■ **ASSIGNMENT**: Please copy the blog post from "Blue Skirt: What’s" up to and including "themselves as non-partisan.", changing "climate change" to "global warming".

■ **SOURCE PASSAGE**:
****************
Blue Skirt: What’s the meaning of 'fair and balanced'?

Posted by Alice Lieberman on Oct 15th, 2007

Red Skirt is venting considerable fury at (of all things) the League of Women Voters. What has her particularly vexed is that they are (a) promoting the issue of climate change, in particular that it is caused by our profligate non-renewable energy use; (b) they do not provide the other side the opportunity to present their point of view; and (c) despite this, they have the gall to present themselves as non-partisan.

Read the Red Skirt entry Alice is responding to.

Well, now I guess she knows what it’s like for a liberal to watch Fox News! Seriously, does any sentient human being think that the Fox News Channel is “fair and balanced,” as their slogan trumpets? The closest they get to it is “Hannity and Colmes,” but “liberal” Alan Colmes is a wimpy foil for blowhard conservative Hannity. And Rupert Murdoch and Roger Ailes wouldn’t have it any other way. If one wants to go into high dudgeon over the unfairness of fake neutrality, let’s start there! I would further point out that, unlike Fox News, the League does not pull any punches in the prologue to their mission statement:

“it [The League] neither supports nor opposes candidates for office at any level of government. At the same time, the League is wholeheartedly political and works to influence policy through advocacy”.

“Wholeheartedly political” organizations whose purpose is to “influence policy through advocacy” behave exactly the way the League behaved in Wilmette: they educate the public to their point of view. In my book, they’re a lot more honest than Fox News.

But Red Skirt brings up another, perhaps larger point, in her treatise, and that is the question of whether our national discourse should treat all points of view equally.

Consider: in 2005, Holocaust scholar Deborah Lipstadt was invited to speak at Harvard University about her recently published book, History on Trial” (Harper-Collins). The trial of the title refers to a libel trial in the United Kingdom, in which defendant Lipstadt was required to defend statements made (in a previous book, “Denying the Holocaust”) about infamous Holocaust denier and “historian” David Irving. Essentially, she called him a liar. “History on Trial” is her account of her experience as a defendant. In any event, she was pleased to hear that C-SPAN wanted to broadcast her speech: exposure to a national audience is what every author wants. Then she learned that C-SPAN, in the interests of “balance,” was going to also broadcast a speech of Irving’s. In the end, Lipstadt decided to not allow C-SPAN to broadcast her speech if they insisted on this arrangement. It’s pretty obvious why, but let Richard Cohen of the Washington Post articulate it:

C-SPAN's cockeyed version of fairness ... is so mindless that I thought for a moment its producers and I could not be talking about the same thing. This is the "Crossfire" mentality reduced to absurdity, if that's possible. For a book on the evils of slavery, would it counter with someone who thinks it was a benign institution?

In my own state of Kansas, the same thing occurred with the “intelligent design” gang. Our state School Board, until 2005, was primarily composed of people who believe in “intelligent design.” They call it a theory, but virtually the entire scientific community thinks of it as creationism stuffed into a Trojan horse. Thus, when the School Board wanted to sponsor a “debate” between the anti-Darwinist “intelligent design” proponents and those scientists who have actually studied the historical record, the scientists refused. Why?
****************
■ **RECORDS**:
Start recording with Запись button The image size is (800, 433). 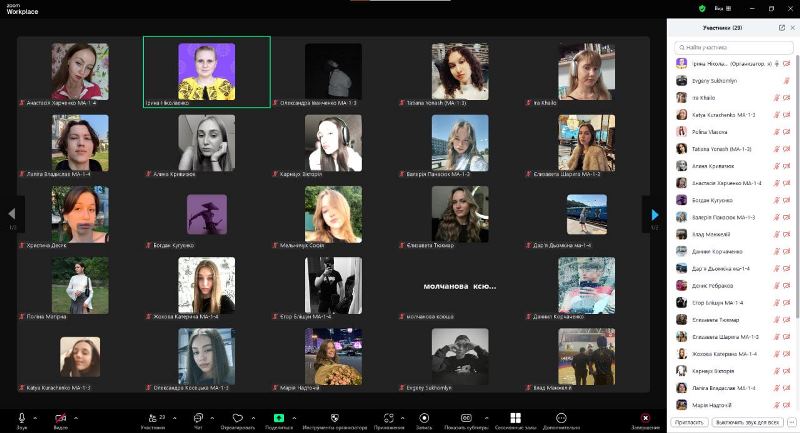click(x=424, y=418)
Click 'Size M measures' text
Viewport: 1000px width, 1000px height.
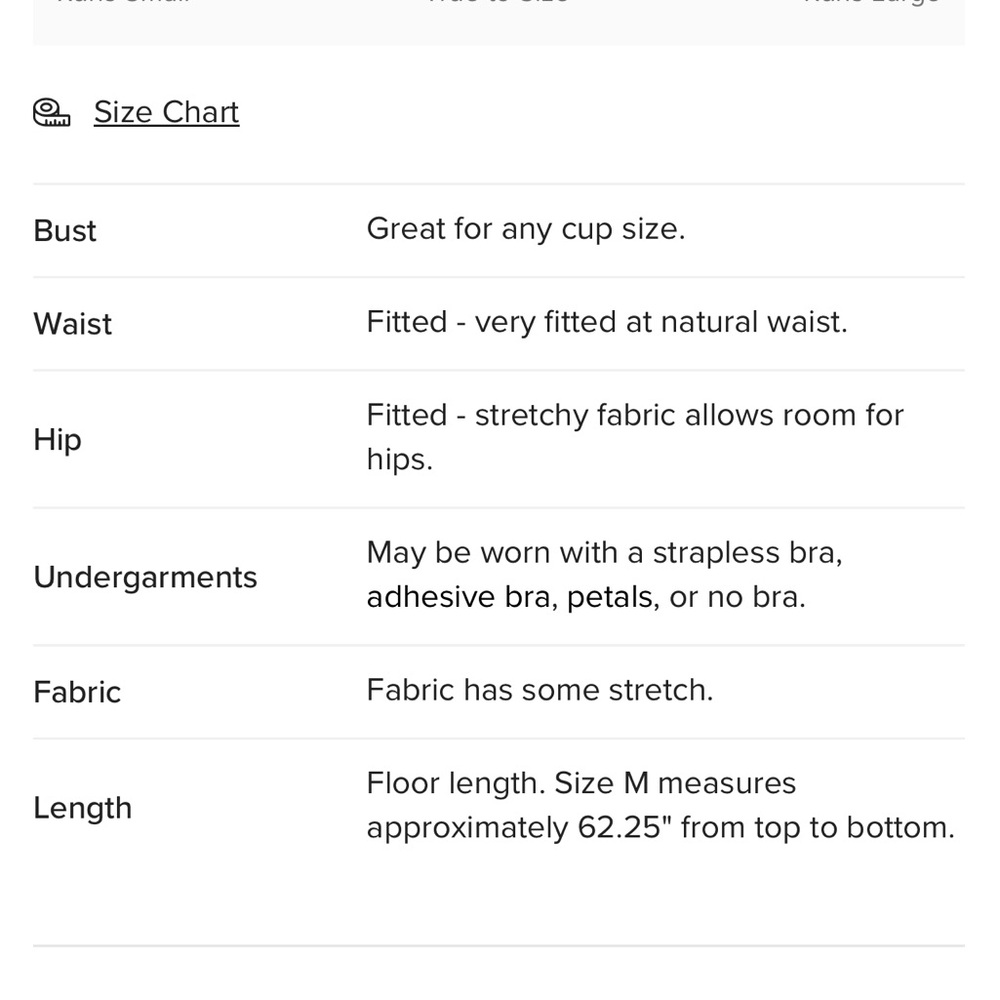click(675, 784)
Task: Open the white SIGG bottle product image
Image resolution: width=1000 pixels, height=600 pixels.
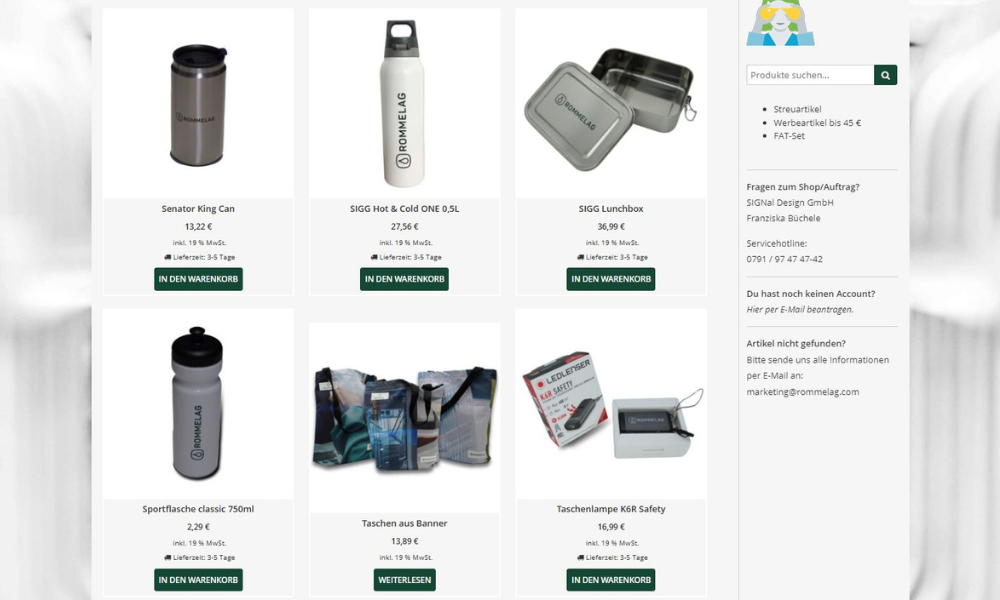Action: pos(404,103)
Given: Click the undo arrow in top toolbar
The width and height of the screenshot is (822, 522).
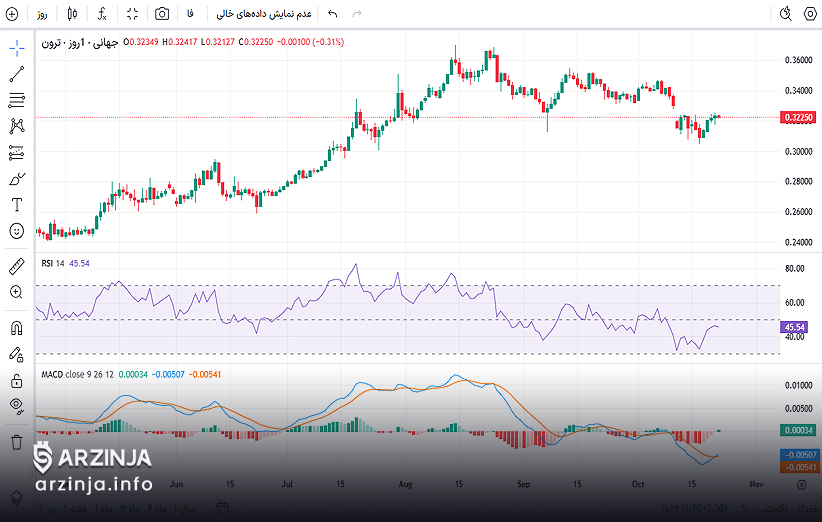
****************
■ **ANSWER TO THIS PROBLEM**:
Blue Skirt: What’s the meaning of 'fair and balanced'?

Posted by Alice Lieberman on Oct 15th, 2007

Red Skirt is venting considerable fury at (of all things) the League of Women Voters. What has her particularly vexed is that they are (a) promoting the issue of global warming, in particular that it is caused by our profligate non-renewable energy use; (b) they do not provide the other side the opportunity to present their point of view; and (c) despite this, they have the gall to present themselves as non-partisan.